PAGE:
==========

Seeing that Ray seems to carry these groups, and looks like he's doing a
great job identifying the articles, I'm going to delay diving into this
issue. Maybe take some time to work with Perl without tearing my hair out
first :)
Ray Banana
2024-03-30 16:58:41 UTC
Permalink
Post by Retro Guy
Same here. After looking deeper, these seem mostly in groups that my
servers do not carry, and if they are carried, the articles are filtered by
cleanfeed (before spamassassin in my setup).
That is also the case here. I just added a check for binary articles to
filter_first (before all tests) to add the articles to the NoCem queue
and then continue with the normal cleanfeed processing. I have, however,
added a filter to eliminate the most obvious bogus group names like "a.b.something".
Post by Retro Guy
Seeing that Ray seems to carry these groups, and looks like he's doing a
great job identifying the articles, I'm going to delay diving into this
issue. Maybe take some time to work with Perl without tearing my hair out
first :)

==========

EXERCISE DETAILS:
Resume the newsgroup thread about filtering binary articles, starting right after its final sentence. The listing that comes next is separate material and has no connection to the newsgroup thread about filtering binary articles.

EXTRACTED MATERIAL:
==========

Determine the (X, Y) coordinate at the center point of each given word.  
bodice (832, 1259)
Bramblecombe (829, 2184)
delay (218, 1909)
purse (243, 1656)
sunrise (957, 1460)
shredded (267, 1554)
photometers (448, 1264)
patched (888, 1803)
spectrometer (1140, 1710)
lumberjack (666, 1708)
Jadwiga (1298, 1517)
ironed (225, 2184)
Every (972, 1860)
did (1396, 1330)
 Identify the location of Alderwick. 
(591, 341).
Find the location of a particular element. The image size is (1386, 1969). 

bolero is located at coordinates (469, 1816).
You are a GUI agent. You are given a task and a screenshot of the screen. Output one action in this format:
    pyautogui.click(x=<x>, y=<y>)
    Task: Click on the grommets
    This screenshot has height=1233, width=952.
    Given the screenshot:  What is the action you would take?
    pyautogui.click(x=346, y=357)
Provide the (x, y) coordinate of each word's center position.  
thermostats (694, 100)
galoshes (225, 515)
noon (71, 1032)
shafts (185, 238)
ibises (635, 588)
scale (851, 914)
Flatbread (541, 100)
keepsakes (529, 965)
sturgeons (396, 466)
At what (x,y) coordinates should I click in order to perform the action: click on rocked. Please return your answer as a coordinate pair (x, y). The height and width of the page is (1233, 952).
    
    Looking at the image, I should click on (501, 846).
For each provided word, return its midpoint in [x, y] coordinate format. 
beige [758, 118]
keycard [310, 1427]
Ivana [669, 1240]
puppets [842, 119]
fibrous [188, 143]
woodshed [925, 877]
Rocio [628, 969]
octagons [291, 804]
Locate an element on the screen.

==========

REPLY TO THE TASK:
;-)

PS: You seem to have an apprentice spam boy on i2pn2: <uu8uit$3h91i$***@i2pn2.org>
--
Пу́тін — хуйло́
https://www.eternal-september.org
Retro Guy
2024-03-30 19:49:27 UTC
Permalink
Post by Ray Banana
Post by Retro Guy
Same here. After looking deeper, these seem mostly in groups that my
servers do not carry, and if they are carried, the articles are filtered by
cleanfeed (before spamassassin in my setup).
That is also the case here. I just added a check for binary articles to
filter_first (before all tests) to add the articles to the NoCem queue
and then continue with the normal cleanfeed processing. I have, however,
added a filter to eliminate the most obvious bogus group names like "a.b.something".
That's a good idea, I may do so. I'm doing some testing on a test inn(stall) so I can feel free to break it if necessary :)
Post by Ray Banana
Post by Retro Guy
Seeing that Ray seems to carry these groups, and looks like he's doing a
great job identifying the articles, I'm going to delay diving into this
issue. Maybe take some time to work with Perl without tearing my hair out
first :)
;-)
I'm not a fan of DO, IF. I much prefer IF, THEN. Maybe it's just the author of cleanfeed that prefers that order of doing things. I'm the one not very well schooled in Perl so I don't really have any room to talk.
He needs to try harder, lol, I'll keep an eye on it. I find a few since 22 Feb and have sent some nocem for them, but not too bad so far.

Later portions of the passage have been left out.